Researchers found the widespread presence of naturally-occurring DMT in the mammalian brain


In the past few years, thrill-seekers from Hollywood, Silicon Valley and beyond have been travelling to South America to take part in so-called Ayahuasca retreats.

Their goal: to partake in a brewed concoction made from a vine plant Banisteriopsis caapi, traditionally used by indigenous people for sacred religious ceremonies.

Drinkers of Ayahuasca experience short-term hallucinogenic episodes many describe as life-changing.

The active ingredient responsible for these psychedelic visions is a molecule called dimethyltryptamine (DMT).

Risultati immagini per dimethyltryptamine (DMT)

For the first time, a team led by Michigan Medicine has discovered the widespread presence of naturally-occurring DMT in the mammalian brain. The finding is the first step toward studying DMT— and figuring out its role—within the brains of humans.

“DMT is not just in plants, but also can be detected in mammals,” says Jimo Borjigin, Ph.D., of the Department of Molecular and Integrative Physiology.

Her interest in DMT came about accidentally. Before studying the psychedelic, her research focused on melatonin production in the pineal gland.

In the seventeenth century, the philosopher Rene Descartes claimed that the pineal gland, a small pinecone-shaped organ located deep in the center of the brain, was the seat of the soul.

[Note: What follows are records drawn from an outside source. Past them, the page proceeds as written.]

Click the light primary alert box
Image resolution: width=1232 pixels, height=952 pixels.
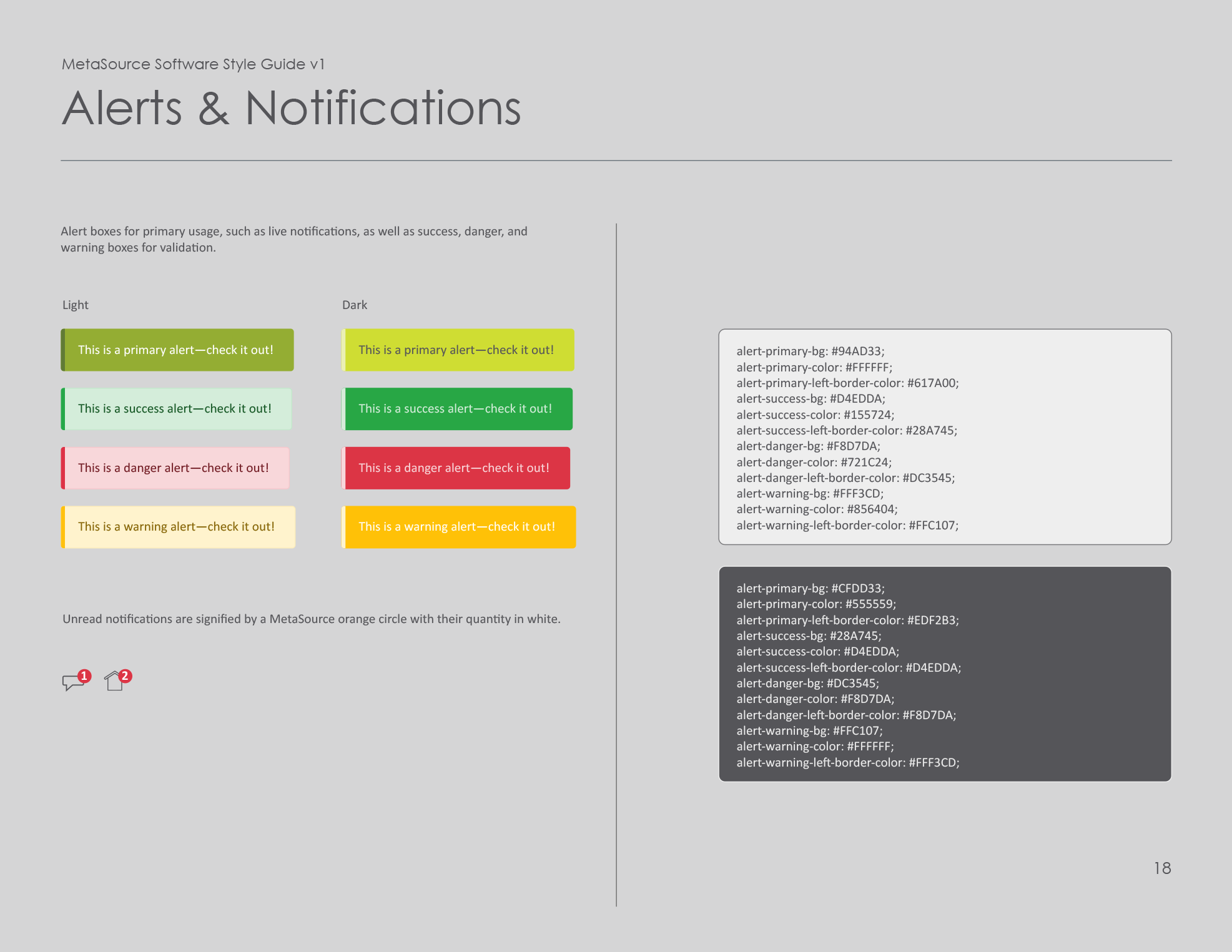(177, 350)
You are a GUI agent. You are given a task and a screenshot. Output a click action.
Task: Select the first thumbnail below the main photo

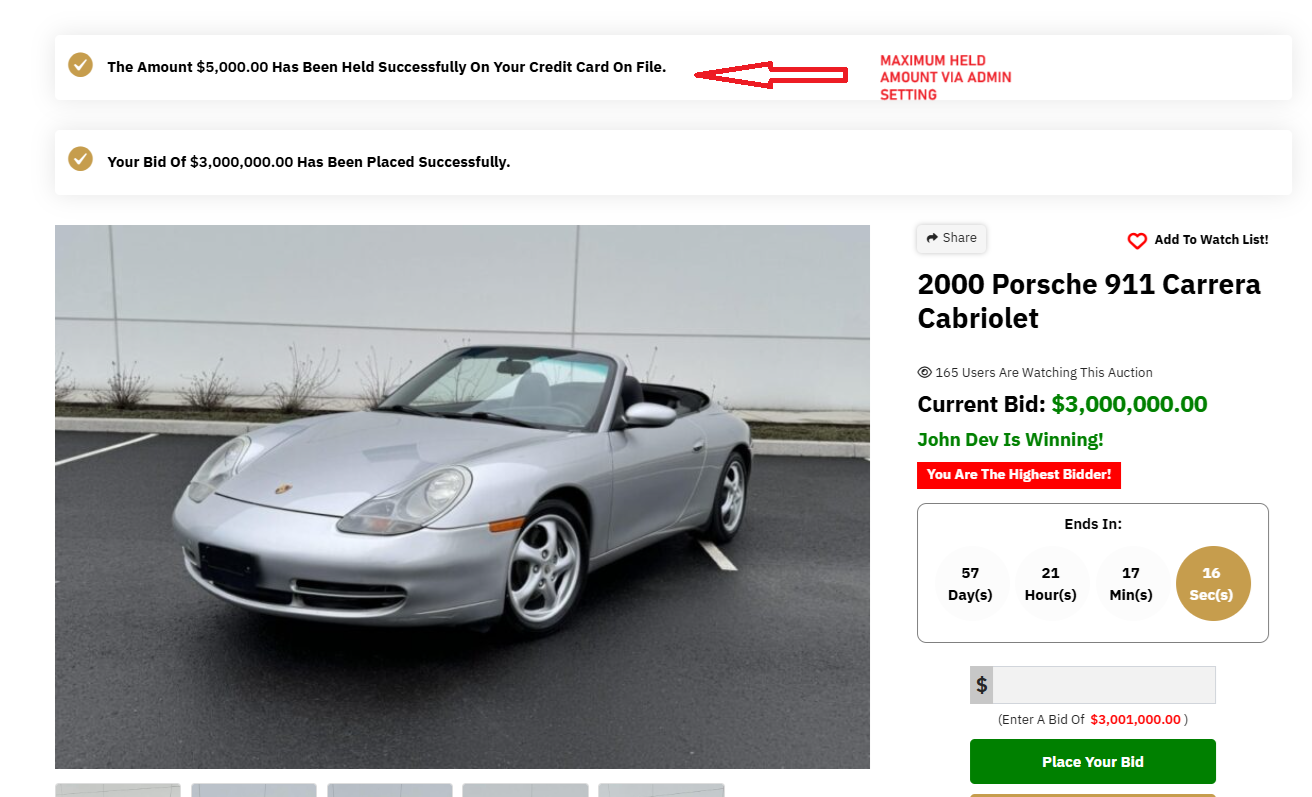[118, 790]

Since its discovery, the pineal gland, known by some as the third eye, has been shrouded in mystery.

Scientists now know it controls the production of melatonin, playing an important role in modulating circadian rhythms, or the body’s internal clock.

However, an online search for notes to include in a course she was teaching opened Borjigin’s eyes to a thriving community still convinced of the pineal gland’s mystical power.

The core idea seems to come from a documentary featuring the work of researcher Rick Strassman, Ph.D. with the University of New Mexico School of Medicine.

In the mid-1990s, he conducted an experiment in which human subjects were given DMT by IV injection and interviewed after its effects wore off.

In a documentary about the experiment, Strassman claims that he believed the pineal gland makes and secretes DMT.

“I said to myself, ‘wait, I’ve worked on the pineal gland for years and have never heard of this,'” she said.

She contacted Strassman, requesting the source of his statement.

When Strassman admitted that it was just a hypothesis, Borjigin suggested they work together to test it.

“I thought if DMT is an endogenous monoamine, it should be very easy to detect using a fluorescence detector.”

Using a process in which microdialysis tubing is inserted into a rat brain through the pineal gland, the researchers collected a sample that was analyzed for – and confirmed – the presence of DMT. That experiment resulted in a paper published in 2013.

However, Borjigin was not satisfied. Next, she sought to discover how and where DMT was synthesized. Her graduate student, Jon Dean, lead author of the paper, set up an experiment using a process called in situ hybridization, which uses a labeled complementary strand of DNA to localize a specific RNA sequence in a tissue section.

“With this technique, we found brain neurons with the two enzymes required to make DMT,” says Borjigin. And they were not just in the pineal gland.

“They are also found in other parts of the brain, including the neocortex and hippocampus that are important for higher-order brain functions including learning and memory.”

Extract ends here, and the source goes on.